Manchester United said goodbye to Casemiro, the veteran midfielder whose time at Old Trafford burned brightly at first and then dimmed as the club’s chaos caught up with him. Newcastle’s Kieran Trippier, the standard-bearer of their early resurgence under new ownership, also reached the end of his spell on Tyneside, both men now heading for new challenges this summer.

On the touchline, there were goodbyes of a different kind. Andoni Iraola capped a remarkable season with Bournemouth by steering the club into Europe for the first time in their history in what was his final game in charge of the Cherries. A modest squad, a bold idea, and a farewell gift that will be remembered on the south coast for decades. At Fulham, Marco Silva may well have overseen his last match too, the air around Craven Cottage heavy with the sense that a successful chapter could be closing.

West Ham win, but the trapdoor still opens

West Ham 3-0 Leeds. On paper, the kind of result that usually sparks celebration at the London Stadium. In reality, it felt like a wake.

The equation was brutal but simple: West Ham had to win, and they had to hope Tottenham slipped against Everton. Anything less, and a 14-year stay in the Premier League was over.

For much of the afternoon, it looked like even their part of the bargain might go unfulfilled. Under sweltering heat, West Ham laboured. The tempo was flat, the passing slow, the anxiety obvious. News filtered through that Spurs had taken a first-half lead against Everton, and the mood sagged again. The stands, loud at kick-off, grew tense and subdued.

Then the release.

In the 67th minute, Jarrod Bowen swung in a corner to the back post. Taty Castellano attacked it with conviction, rising above his marker and thudding a header home. The roar was part joy, part defiance. At last, West Ham had something to cling to.
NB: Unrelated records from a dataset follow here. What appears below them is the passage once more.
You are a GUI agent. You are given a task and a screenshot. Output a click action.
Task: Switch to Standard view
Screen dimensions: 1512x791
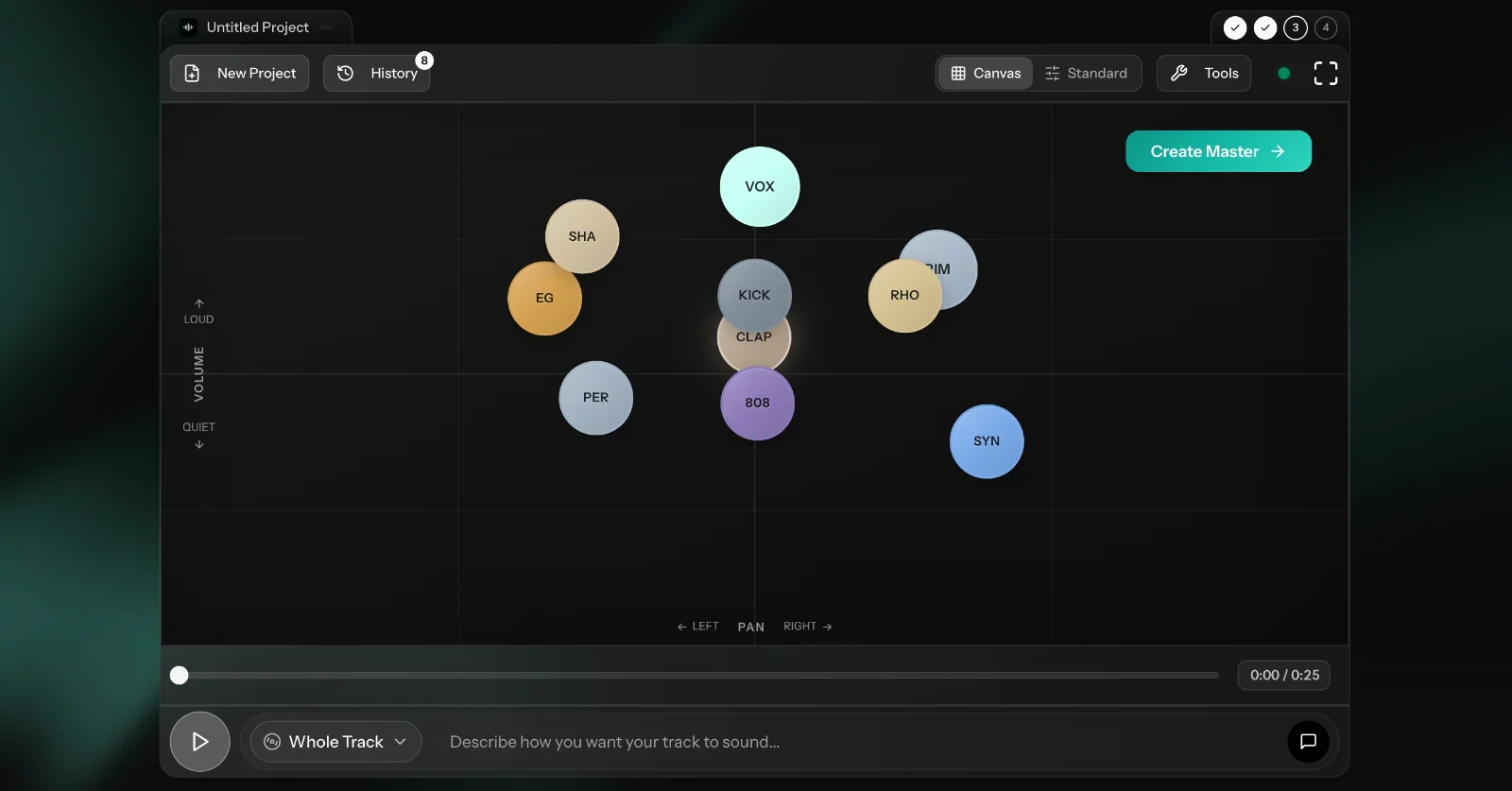(1087, 74)
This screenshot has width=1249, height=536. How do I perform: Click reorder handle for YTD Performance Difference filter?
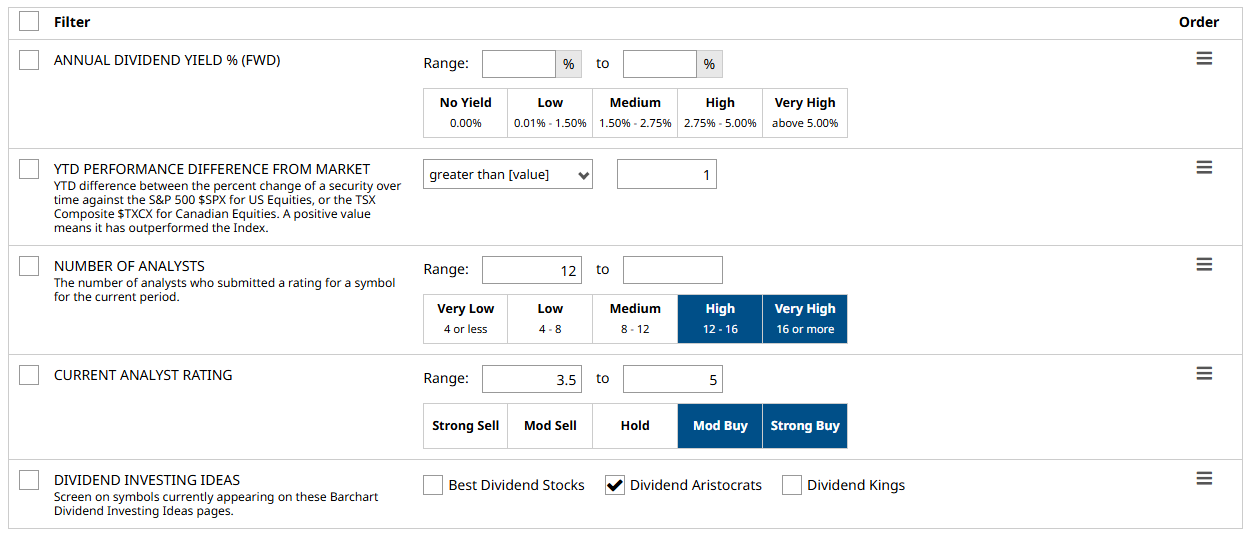pos(1204,167)
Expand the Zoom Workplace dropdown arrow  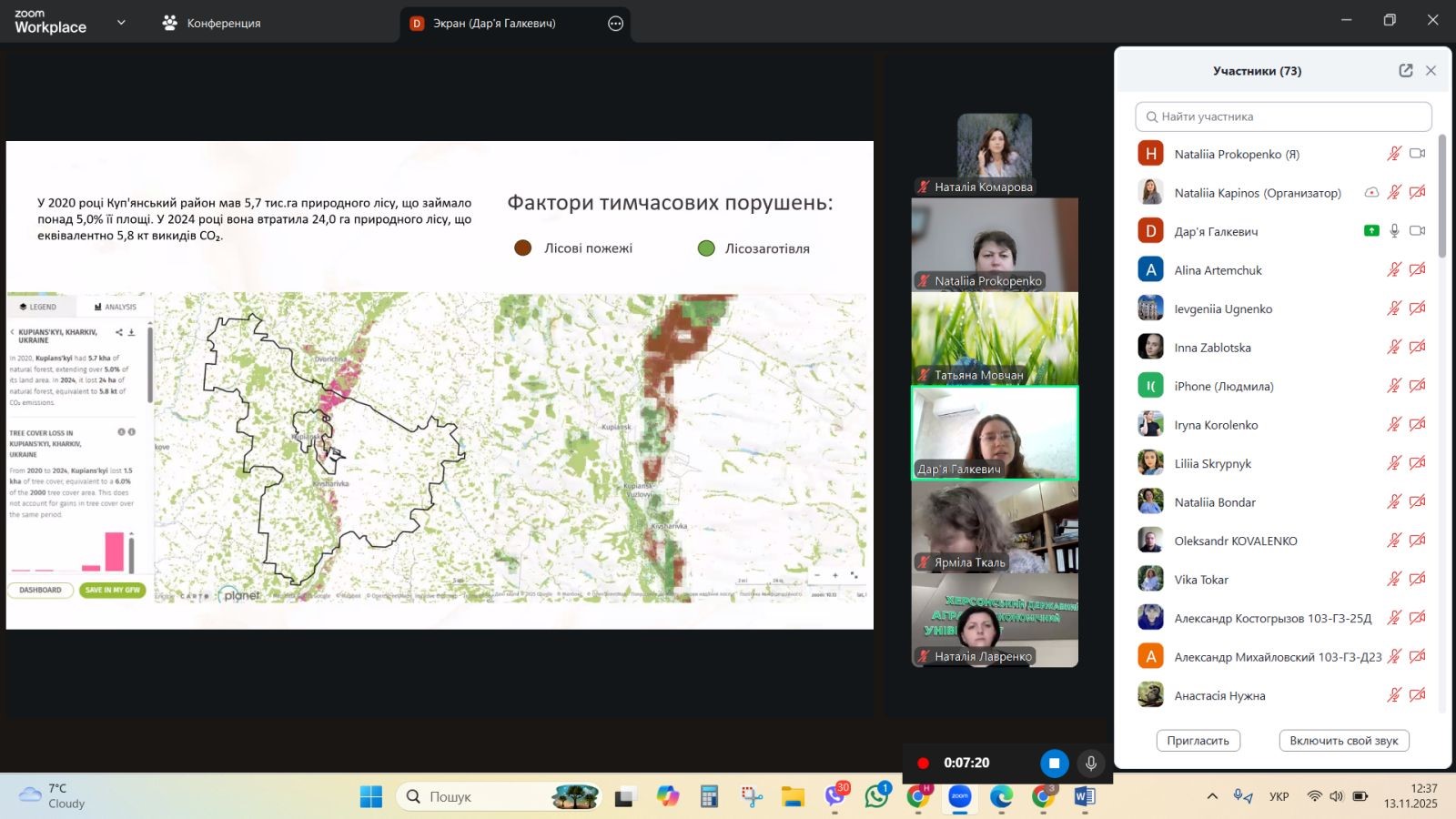121,23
The goal sparked life into them. With 11 minutes left, Bowen, the creator of the first, took matters into his own hands. Driving in from the flank, he picked his spot and drilled a crisp, angled finish into the far corner. 2-0, and the stadium finally sounded like it believed again.

Callum Wilson, on as a substitute, added a third in stoppage time, a late flourish on a day that had threatened to drift into frustration. West Ham had done everything they could. Three goals, a clean sheet, a performance that arrived late but arrived all the same.

But their fate was never entirely in their own hands.

All eyes turned to the Tottenham Hotspur Stadium. They needed Everton to turn the game on its head. The twist never came. Roberto De Zerbi’s side held firm, saw the job through and secured their own safety, slamming the door on West Ham’s escape route.

The final whistle in north London confirmed what many had feared for weeks. Relegation. West Ham, a fixture of the top flight for 14 seasons, will play Championship football for the first time since the 2011-12 campaign. The London Stadium, built for big occasions and bright lights, must now brace for Tuesday nights and promotion battles.

A season that split a league in two

So the 2025/26 Premier League season is done. Not just ticked off, but etched into club histories in very different ways.

For Arsenal and Sunderland, it was a campaign that will live long in the memory. Arsenal chased, fought, and wrote new lines in their modern story. Sunderland, back in the glare of the top flight, turned survival and progress into something more romantic, something that will be talked about on Wearside for years.

Elsewhere, the mood is far darker. Wolves, Burnley, West Ham, Liverpool and Chelsea all trudged through a campaign that never quite caught fire. Plans misfired, big names faltered, and the table told a story of underachievement that no spin can hide. For some, it means a reset. For others, it means starting again from a division below.

The goodbyes, the laps of appreciation, the players carrying children around the pitch – all of it carried an extra charge this year. Managers leaving with legacies to protect. Stars departing with medals in their pockets and questions in their wake. Clubs staring at summers that will define the next decade.

The clocks are already ticking. There are just 89 days until the 2026/27 campaign kicks off. New managers, new signings, new storylines.

The old era has finally stepped aside. What replaces it will decide who rises, who falls, and who spends next May waving, not goodbye, but from an open-top bus.